(Extracted records)
════════
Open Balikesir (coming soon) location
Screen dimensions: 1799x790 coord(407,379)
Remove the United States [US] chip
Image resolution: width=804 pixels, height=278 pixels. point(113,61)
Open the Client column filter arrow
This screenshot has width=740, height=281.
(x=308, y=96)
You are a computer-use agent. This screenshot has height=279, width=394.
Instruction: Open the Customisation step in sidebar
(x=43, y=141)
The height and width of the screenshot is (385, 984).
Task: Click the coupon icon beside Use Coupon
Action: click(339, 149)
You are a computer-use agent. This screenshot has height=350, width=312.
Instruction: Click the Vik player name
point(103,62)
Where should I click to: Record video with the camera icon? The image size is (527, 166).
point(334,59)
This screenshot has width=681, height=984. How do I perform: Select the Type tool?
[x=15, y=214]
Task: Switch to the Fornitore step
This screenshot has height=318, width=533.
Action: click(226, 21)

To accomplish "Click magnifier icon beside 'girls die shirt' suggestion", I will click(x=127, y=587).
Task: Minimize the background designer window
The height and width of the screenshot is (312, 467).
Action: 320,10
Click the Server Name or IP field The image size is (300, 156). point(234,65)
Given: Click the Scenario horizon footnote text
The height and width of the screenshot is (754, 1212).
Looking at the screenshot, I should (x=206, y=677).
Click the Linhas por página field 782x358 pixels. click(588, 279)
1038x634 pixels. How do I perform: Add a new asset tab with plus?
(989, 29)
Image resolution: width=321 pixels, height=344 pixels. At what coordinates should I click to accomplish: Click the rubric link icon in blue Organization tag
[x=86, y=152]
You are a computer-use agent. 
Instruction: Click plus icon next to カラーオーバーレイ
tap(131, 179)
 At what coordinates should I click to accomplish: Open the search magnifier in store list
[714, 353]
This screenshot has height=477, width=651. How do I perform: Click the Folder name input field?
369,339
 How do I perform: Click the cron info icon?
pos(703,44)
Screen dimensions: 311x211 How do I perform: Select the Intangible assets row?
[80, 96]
════════
Take the lines from the top of the data through the one that contains "has height=279, width=394." and copy them exactly, leaving out every line after it.

Open Balikesir (coming soon) location
Screen dimensions: 1799x790 coord(407,379)
Remove the United States [US] chip
Image resolution: width=804 pixels, height=278 pixels. point(113,61)
Open the Client column filter arrow
This screenshot has width=740, height=281.
(x=308, y=96)
You are a computer-use agent. This screenshot has height=279, width=394.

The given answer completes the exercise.